The three evidence domains provide a basis for the ban of the use of trans fats.  The first domain of trials and observational studies show the negative implications of the semi saturated fats. Clinical trials indicate that use of trans fats has a high correlation to the Alzheimer’s diseases. Trial experiments with rats indicate that intake of trans fats causes destruction of proteins in the brain critical to neurological functions in the body; they also causes inflammation to the part of the brain responsible. Research indicates that these conditions are symptomatic to the onset of Alzheimer’s disease, and it is evidence to the ramifications of the use of trans fats, therefore, they are worth a ban. The Alzheimer’s disease is a condition which is usually for the old whereby the patients experience memory loss.

Observation and interrogation of cancer patients also indicates that the fats raise the chances for suffering from the prostate and breast cancer. Observational studies of prostate and breast cancer patients show high positive relationship between trans fats and the incidence of cancer. This is evidence to support the ban of the fats; this could reduce cases of cancer.Theoretical and empirical evidence also support the ban of the fats. Historical data show a high correlation of type II diabetes to the fats. Authors postulate that high intake of trans fats is a precursor to the incidence of diabetes; evidence from scholars supports the ban. Empirical evidence also indicates high relationship between the fats and coronary disease.

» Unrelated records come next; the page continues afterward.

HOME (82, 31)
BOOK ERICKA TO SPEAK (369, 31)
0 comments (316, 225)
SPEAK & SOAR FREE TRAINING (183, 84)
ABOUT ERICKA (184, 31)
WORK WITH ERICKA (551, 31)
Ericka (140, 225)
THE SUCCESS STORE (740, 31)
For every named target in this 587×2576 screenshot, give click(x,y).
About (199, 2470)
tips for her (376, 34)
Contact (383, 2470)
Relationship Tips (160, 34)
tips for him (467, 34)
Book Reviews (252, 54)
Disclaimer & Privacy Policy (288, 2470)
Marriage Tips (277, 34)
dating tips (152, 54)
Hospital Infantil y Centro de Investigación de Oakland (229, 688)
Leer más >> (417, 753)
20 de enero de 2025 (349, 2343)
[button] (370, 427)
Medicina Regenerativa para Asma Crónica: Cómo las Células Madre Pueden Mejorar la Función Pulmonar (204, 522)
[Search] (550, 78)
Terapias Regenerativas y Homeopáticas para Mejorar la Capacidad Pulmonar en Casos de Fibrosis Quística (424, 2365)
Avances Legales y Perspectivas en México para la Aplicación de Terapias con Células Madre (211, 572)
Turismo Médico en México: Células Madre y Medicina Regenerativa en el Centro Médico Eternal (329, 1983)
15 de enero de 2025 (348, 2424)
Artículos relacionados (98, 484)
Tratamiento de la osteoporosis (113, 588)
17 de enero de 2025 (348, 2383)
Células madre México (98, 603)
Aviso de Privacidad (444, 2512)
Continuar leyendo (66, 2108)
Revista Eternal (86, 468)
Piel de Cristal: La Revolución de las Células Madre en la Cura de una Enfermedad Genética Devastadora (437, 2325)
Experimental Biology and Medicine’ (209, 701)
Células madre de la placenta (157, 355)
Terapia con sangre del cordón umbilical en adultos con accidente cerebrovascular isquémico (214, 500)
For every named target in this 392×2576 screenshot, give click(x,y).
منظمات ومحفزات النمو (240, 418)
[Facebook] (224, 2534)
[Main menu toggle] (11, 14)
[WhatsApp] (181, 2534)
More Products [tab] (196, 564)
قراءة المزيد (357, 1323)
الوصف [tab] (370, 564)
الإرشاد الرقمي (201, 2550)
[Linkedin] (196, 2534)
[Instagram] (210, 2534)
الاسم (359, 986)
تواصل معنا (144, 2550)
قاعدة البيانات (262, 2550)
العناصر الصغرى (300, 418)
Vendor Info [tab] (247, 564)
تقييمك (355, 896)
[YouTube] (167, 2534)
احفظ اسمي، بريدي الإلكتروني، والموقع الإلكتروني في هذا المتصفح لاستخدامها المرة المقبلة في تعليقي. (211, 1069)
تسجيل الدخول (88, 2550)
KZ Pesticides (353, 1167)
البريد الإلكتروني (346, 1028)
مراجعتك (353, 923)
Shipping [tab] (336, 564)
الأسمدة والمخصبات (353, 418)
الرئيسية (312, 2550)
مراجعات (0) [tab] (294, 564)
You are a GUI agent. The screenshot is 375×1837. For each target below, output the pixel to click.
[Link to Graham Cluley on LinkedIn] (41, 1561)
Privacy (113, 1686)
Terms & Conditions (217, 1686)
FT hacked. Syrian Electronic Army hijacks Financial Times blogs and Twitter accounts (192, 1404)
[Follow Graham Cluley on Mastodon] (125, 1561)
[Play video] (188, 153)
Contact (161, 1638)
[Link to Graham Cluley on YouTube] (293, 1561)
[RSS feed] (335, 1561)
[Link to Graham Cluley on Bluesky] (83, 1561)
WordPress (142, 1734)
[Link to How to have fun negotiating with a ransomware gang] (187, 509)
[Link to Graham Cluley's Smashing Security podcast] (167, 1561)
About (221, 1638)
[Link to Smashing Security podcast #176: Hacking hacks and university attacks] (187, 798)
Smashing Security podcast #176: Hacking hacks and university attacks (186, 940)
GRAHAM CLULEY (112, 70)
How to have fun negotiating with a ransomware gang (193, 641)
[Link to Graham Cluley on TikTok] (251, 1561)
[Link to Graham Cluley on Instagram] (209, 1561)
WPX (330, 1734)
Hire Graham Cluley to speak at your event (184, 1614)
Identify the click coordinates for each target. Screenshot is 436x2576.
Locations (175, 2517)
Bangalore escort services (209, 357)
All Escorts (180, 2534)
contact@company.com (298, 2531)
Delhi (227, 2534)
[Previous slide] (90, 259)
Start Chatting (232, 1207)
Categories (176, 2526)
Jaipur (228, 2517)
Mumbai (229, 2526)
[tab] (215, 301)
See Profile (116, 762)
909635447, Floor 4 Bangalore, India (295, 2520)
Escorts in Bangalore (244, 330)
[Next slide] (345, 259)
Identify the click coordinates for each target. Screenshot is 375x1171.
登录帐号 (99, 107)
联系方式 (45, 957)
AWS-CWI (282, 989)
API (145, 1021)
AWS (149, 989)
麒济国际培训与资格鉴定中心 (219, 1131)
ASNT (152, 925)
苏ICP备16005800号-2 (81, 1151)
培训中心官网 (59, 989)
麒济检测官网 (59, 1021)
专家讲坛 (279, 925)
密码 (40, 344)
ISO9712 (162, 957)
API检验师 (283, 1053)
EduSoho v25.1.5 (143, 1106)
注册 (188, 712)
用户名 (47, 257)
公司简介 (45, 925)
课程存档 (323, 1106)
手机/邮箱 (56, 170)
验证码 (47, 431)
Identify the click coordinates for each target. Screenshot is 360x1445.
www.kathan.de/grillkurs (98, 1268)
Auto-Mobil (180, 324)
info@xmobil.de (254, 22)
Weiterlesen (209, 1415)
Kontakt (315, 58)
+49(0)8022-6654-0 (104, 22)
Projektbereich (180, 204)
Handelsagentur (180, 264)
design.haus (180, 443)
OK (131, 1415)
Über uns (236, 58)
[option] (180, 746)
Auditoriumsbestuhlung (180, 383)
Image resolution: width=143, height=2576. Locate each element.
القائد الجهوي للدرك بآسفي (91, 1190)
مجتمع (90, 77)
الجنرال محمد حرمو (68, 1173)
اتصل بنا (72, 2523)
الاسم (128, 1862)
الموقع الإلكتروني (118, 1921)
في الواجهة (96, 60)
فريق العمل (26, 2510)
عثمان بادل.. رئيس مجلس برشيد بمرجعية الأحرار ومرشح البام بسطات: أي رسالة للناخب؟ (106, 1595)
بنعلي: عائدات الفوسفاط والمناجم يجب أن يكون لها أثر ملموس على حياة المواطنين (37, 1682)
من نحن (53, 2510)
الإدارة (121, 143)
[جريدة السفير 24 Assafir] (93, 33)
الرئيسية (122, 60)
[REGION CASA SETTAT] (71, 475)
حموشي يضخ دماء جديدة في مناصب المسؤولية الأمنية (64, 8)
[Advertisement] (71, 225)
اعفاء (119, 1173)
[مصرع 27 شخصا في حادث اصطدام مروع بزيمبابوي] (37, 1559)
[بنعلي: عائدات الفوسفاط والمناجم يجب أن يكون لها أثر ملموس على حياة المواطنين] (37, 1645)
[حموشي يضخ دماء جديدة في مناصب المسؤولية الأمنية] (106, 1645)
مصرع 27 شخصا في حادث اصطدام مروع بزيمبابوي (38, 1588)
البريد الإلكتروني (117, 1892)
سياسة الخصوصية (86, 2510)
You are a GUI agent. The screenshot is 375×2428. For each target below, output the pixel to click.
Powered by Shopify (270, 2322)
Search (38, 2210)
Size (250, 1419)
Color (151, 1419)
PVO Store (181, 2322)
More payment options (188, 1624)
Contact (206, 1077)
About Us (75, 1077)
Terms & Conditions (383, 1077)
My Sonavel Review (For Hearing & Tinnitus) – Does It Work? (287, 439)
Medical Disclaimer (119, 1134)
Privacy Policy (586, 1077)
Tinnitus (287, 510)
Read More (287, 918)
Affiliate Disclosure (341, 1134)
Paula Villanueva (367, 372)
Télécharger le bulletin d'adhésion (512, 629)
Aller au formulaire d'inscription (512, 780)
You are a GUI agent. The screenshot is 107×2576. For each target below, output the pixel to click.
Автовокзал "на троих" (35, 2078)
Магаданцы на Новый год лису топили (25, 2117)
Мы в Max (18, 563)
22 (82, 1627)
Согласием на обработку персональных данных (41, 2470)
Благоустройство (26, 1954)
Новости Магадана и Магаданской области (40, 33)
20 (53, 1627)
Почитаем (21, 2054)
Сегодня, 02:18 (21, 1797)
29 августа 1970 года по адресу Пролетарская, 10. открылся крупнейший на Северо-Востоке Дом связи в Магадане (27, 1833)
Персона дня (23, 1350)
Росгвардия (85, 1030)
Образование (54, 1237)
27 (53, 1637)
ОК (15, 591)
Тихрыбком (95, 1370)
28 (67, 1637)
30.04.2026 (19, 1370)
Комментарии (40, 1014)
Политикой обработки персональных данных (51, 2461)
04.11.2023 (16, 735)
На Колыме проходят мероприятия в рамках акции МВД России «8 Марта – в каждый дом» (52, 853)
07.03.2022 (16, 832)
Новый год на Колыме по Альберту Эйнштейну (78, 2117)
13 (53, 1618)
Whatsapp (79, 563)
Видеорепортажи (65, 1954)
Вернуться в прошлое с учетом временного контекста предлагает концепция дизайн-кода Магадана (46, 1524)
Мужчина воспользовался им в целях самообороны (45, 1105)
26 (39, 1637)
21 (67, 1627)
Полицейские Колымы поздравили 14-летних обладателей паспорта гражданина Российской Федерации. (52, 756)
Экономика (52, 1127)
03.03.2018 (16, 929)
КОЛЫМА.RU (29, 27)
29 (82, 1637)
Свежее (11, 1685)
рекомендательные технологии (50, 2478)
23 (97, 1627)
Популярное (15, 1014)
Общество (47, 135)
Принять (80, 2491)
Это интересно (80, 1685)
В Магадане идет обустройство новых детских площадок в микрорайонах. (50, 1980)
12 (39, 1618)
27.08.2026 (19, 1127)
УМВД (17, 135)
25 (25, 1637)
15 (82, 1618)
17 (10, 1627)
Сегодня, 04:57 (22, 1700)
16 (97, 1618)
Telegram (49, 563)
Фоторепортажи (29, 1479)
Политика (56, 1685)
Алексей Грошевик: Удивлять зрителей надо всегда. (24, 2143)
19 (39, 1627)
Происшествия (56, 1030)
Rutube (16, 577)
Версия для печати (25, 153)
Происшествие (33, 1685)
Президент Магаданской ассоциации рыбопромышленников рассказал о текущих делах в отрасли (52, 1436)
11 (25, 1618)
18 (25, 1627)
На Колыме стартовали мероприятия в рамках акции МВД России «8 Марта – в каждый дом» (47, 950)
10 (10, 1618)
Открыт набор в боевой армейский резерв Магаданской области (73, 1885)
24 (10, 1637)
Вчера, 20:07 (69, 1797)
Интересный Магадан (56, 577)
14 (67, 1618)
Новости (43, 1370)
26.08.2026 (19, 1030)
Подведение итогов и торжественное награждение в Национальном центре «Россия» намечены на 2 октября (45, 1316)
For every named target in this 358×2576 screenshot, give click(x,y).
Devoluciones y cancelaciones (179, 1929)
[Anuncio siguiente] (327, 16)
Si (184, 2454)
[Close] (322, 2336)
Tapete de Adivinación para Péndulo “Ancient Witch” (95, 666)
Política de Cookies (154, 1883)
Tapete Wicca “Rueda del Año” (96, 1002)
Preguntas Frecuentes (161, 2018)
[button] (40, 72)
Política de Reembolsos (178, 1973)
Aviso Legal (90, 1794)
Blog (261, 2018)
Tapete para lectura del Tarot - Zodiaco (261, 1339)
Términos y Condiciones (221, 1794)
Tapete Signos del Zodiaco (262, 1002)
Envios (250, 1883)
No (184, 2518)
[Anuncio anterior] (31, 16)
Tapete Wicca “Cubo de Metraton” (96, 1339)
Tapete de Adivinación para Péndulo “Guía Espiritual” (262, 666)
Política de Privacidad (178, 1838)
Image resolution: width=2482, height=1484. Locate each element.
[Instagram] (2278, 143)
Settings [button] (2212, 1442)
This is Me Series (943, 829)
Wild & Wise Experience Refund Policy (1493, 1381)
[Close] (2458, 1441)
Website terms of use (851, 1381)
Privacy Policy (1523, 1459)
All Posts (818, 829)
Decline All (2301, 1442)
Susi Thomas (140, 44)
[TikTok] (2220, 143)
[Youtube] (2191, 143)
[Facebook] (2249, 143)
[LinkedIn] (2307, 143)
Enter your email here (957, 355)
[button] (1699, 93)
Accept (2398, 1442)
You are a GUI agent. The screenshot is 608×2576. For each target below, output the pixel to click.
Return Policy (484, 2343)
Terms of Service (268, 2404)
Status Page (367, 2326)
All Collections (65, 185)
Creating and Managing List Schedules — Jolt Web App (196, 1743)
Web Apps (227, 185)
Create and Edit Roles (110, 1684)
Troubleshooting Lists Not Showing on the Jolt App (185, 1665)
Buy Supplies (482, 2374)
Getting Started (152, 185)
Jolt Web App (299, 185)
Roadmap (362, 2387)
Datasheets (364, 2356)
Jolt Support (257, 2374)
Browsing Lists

Laboratory investigation of the arteries of coronary disease patients shows that trans fats cause cholesterol deposits in the coronary arteries which could lead to cholesterol disease. This is evidence supporting the ban. It could see a reduction in the intake of cholesterol rich fats and could reduce the incidence of coronary heart disease. Stakeholder’s opinions that are from the patients and doctors fraternity also provide evidence towards the ban of trans fats; doctors argue that most obese persons and infertile woman in the United States usually have a long history of trans fats consumption; this indicates that the consumption of the fats could lead to infertility in women and obesity. It is an evidence for the ban. The fats could also lead to liver conditions through interference of the fats with enzyme functions. All in all the ban of trans fats is a positive move because it will lead reduction of disease incidences and a more healthy population.


Brownson, R., Chriqui, J., & Stamatakis, K. (2009). Understanding Evidence-Based Public          Health Policy. American Journal of Public Health, 99(9), 1576-83.

Centers for Disease Control and Prevention (2010). Public Health Law Program. Artificial            Trans-Fat. DOI: http://www2.cdc.gov/phlp/winnable/transfat.asp. Retrieved on 5th November 2012

Herdman, R., McGuire, W. and Simone, J. (2006). Influencing Cancer Policy. Health Affairs 25             (3): 800.

Mays, G. P., McHugh, M. C., Shim, K., Perry, N. et al. (2006). Institutional and Economic           Determinants of Public Health System Performance. American Journal of Public Health       96 (3): 523.